▶ [The problem]:
Check every line of the data below for the word "computer". Copy the ones that have it.

Start of Task data

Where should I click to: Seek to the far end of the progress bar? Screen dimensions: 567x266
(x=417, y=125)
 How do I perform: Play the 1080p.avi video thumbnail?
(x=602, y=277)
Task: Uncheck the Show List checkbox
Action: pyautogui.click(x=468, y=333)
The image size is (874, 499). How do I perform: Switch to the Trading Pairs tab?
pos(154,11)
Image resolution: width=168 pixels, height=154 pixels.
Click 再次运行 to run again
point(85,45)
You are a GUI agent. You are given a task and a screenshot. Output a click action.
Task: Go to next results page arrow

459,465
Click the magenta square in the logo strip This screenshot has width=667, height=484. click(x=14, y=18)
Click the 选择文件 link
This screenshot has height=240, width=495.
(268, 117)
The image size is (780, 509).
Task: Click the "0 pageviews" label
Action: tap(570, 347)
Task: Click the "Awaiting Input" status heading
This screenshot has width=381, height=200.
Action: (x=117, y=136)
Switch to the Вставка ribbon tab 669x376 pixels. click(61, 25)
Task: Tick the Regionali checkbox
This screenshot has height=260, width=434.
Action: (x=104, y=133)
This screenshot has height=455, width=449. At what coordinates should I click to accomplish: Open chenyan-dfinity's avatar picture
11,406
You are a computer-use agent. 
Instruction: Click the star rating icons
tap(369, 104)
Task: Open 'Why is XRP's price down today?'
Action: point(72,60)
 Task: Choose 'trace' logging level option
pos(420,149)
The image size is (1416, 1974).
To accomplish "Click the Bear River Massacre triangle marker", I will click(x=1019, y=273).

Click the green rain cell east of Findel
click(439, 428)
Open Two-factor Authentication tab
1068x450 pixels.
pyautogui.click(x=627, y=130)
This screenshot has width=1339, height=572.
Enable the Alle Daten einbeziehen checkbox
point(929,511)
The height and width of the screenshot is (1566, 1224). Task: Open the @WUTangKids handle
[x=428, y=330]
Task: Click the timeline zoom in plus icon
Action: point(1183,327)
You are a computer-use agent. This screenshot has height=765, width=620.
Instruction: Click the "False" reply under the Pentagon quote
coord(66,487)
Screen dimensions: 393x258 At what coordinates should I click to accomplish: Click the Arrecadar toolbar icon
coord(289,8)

End of Task data

▶ [Answer box]:
You are a computer-use agent. 
You are a computer-use agent. This screenshot has height=765, width=620.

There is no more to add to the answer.